[START Data to process]
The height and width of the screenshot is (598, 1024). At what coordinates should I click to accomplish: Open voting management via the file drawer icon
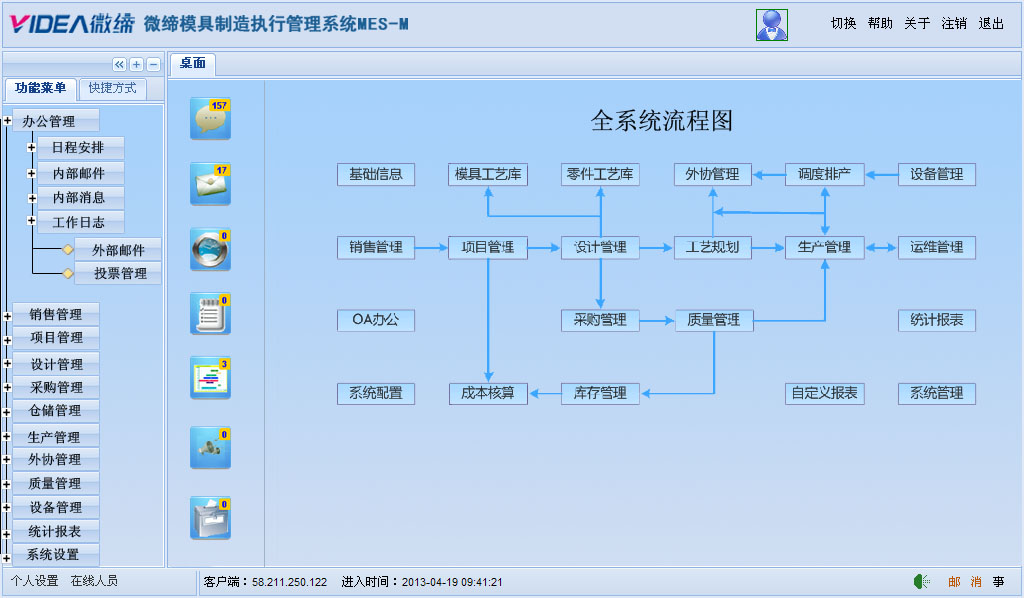pos(209,516)
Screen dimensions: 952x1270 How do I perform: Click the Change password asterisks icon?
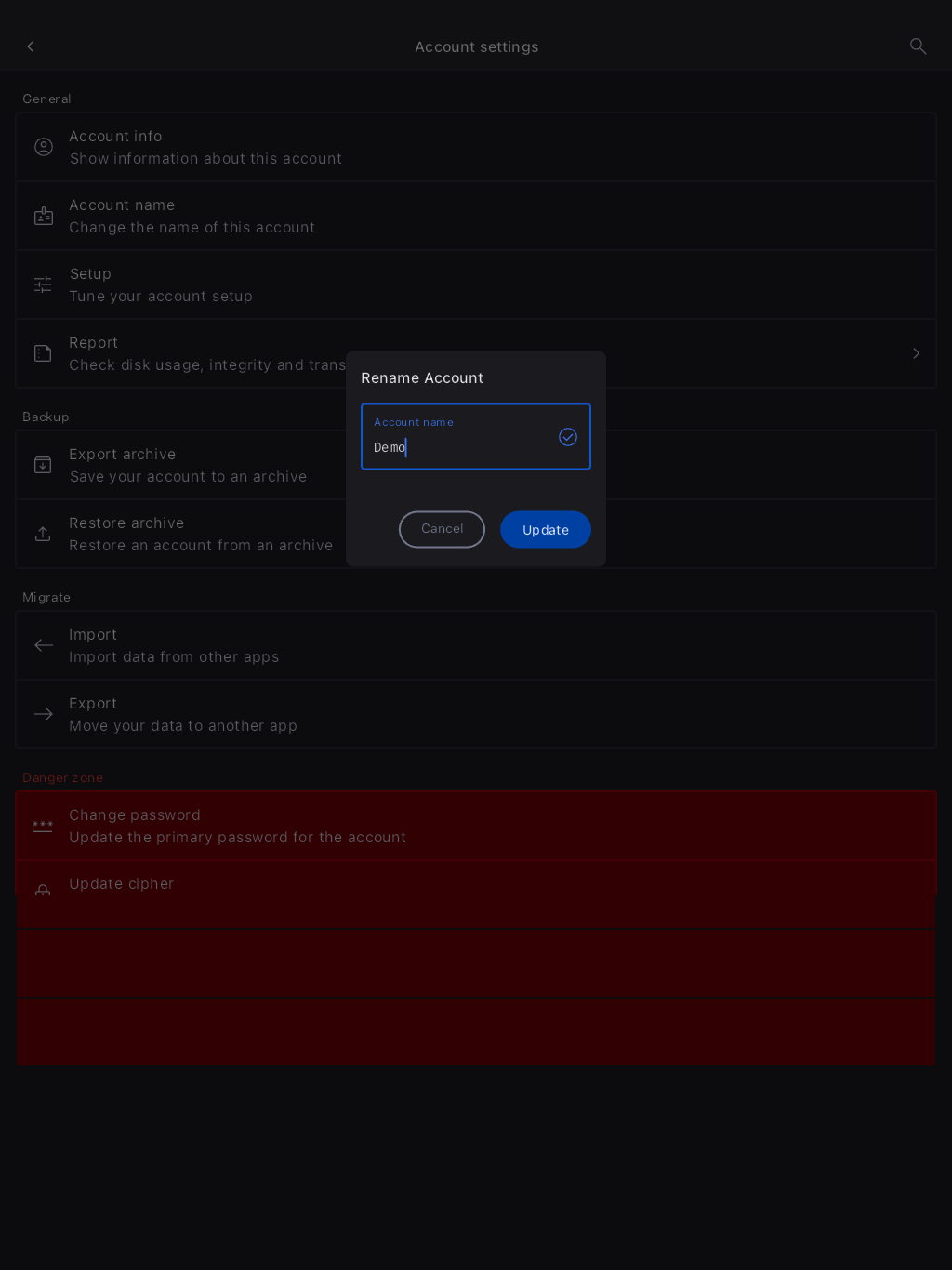point(43,826)
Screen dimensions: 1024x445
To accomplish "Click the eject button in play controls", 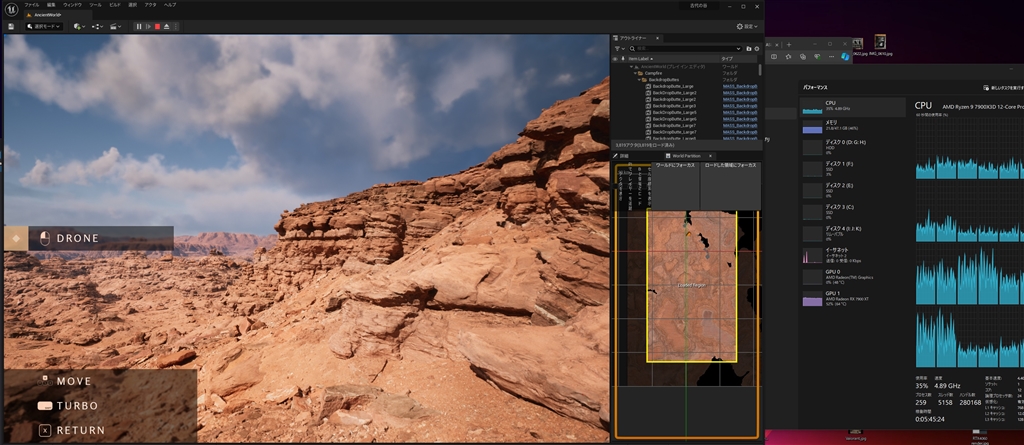I will click(166, 26).
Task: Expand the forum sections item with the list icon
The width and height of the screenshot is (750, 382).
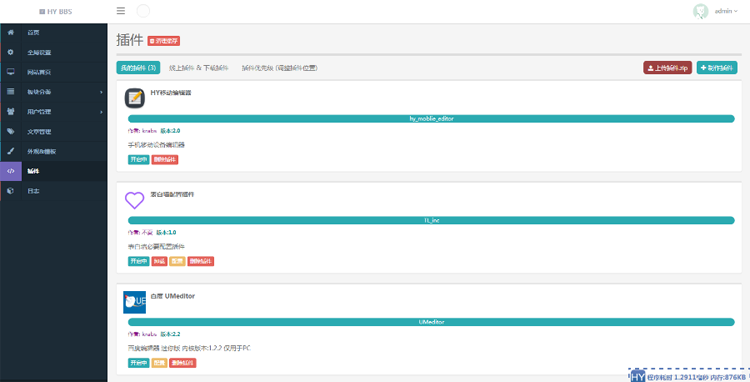Action: (54, 92)
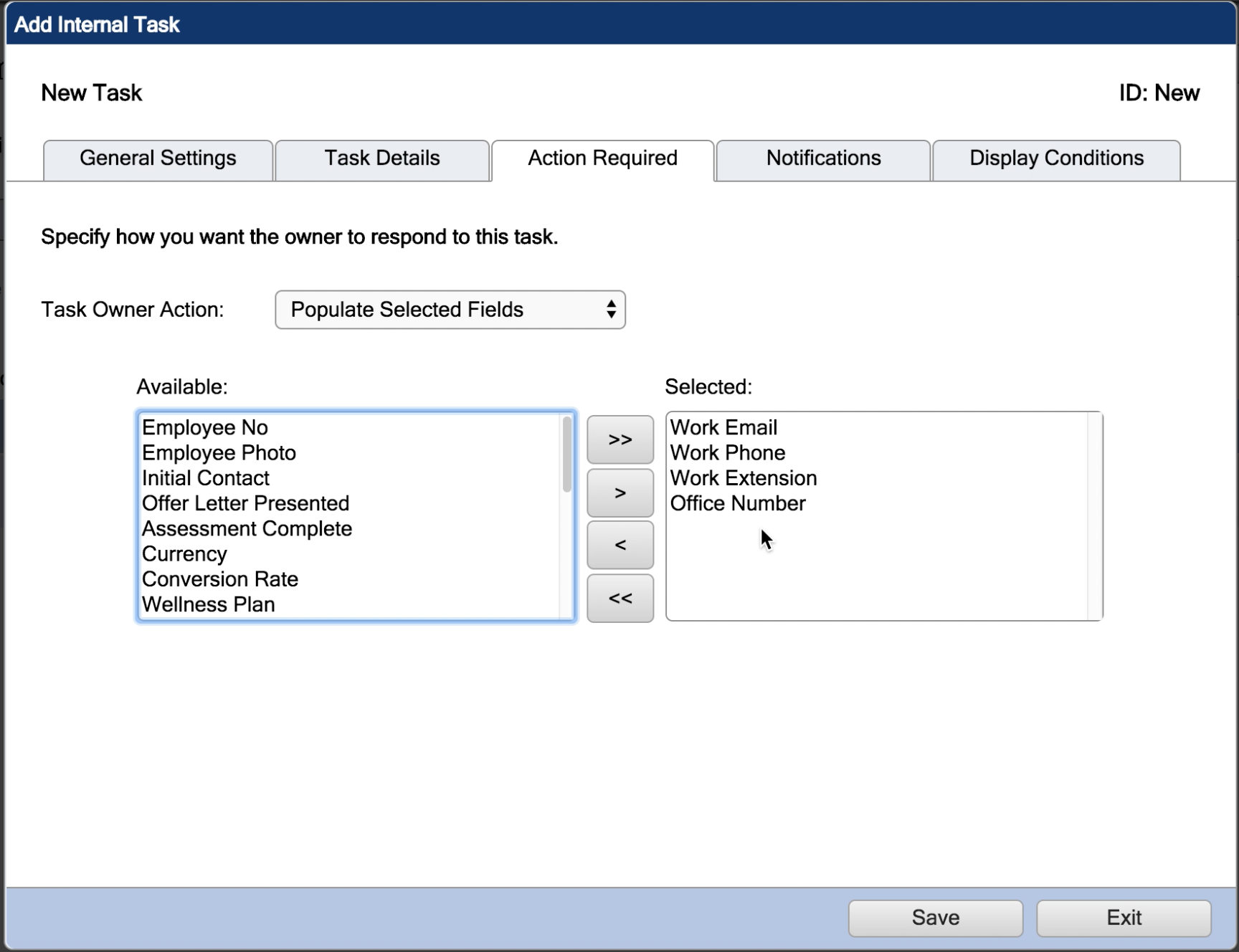Image resolution: width=1239 pixels, height=952 pixels.
Task: Switch to the Notifications tab
Action: pyautogui.click(x=822, y=158)
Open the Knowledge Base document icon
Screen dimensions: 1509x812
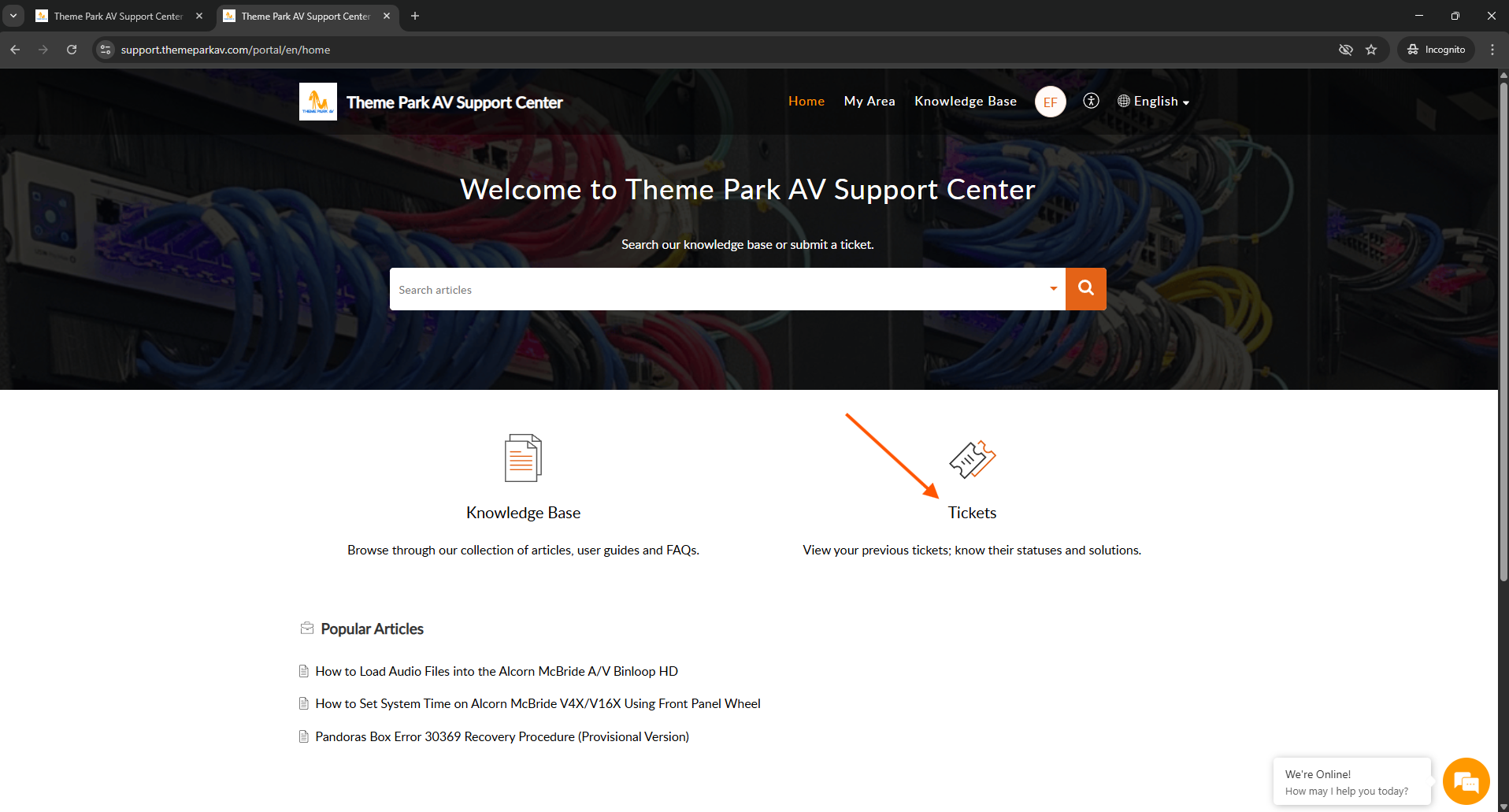pyautogui.click(x=523, y=458)
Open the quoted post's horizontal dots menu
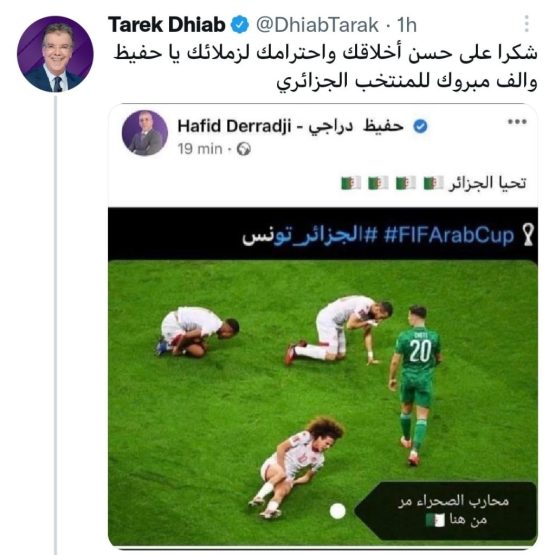The height and width of the screenshot is (555, 555). 517,122
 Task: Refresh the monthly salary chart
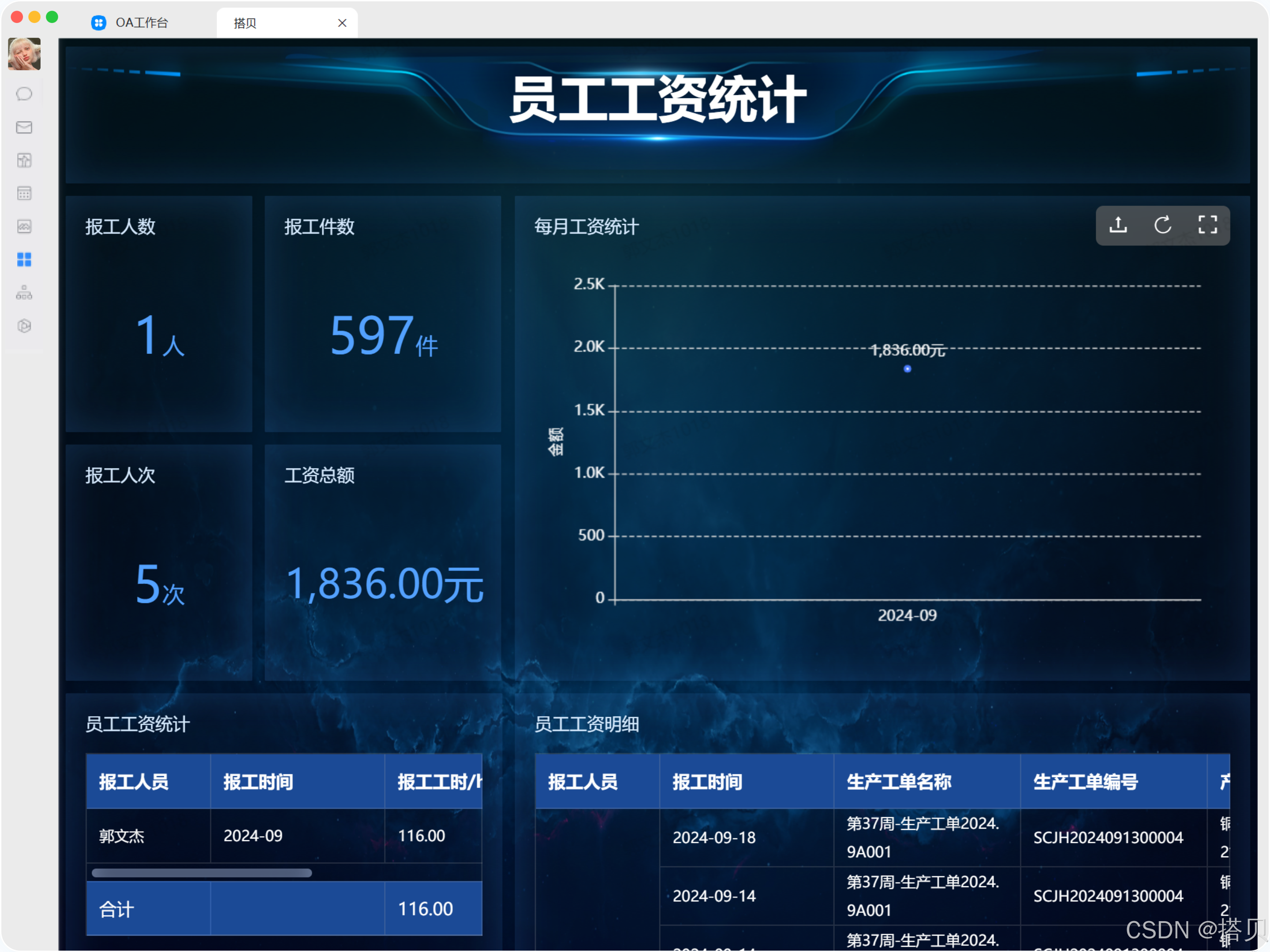coord(1163,225)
[END Data to process]
_Exercise instructions_.
Please copy out the records again, from the line containing "Task: Expand the" through the end of the records, leaving the pictures out.

_Right answer_.
Task: Expand the forum sections item with the list icon
The width and height of the screenshot is (750, 382).
Action: (54, 92)
Image resolution: width=1239 pixels, height=952 pixels.
Task: Switch to the Notifications tab
Action: pyautogui.click(x=822, y=158)
Open the Knowledge Base document icon
Screen dimensions: 1509x812
pyautogui.click(x=523, y=458)
Open the quoted post's horizontal dots menu
The height and width of the screenshot is (555, 555). 517,122
 Task: Refresh the monthly salary chart
coord(1163,225)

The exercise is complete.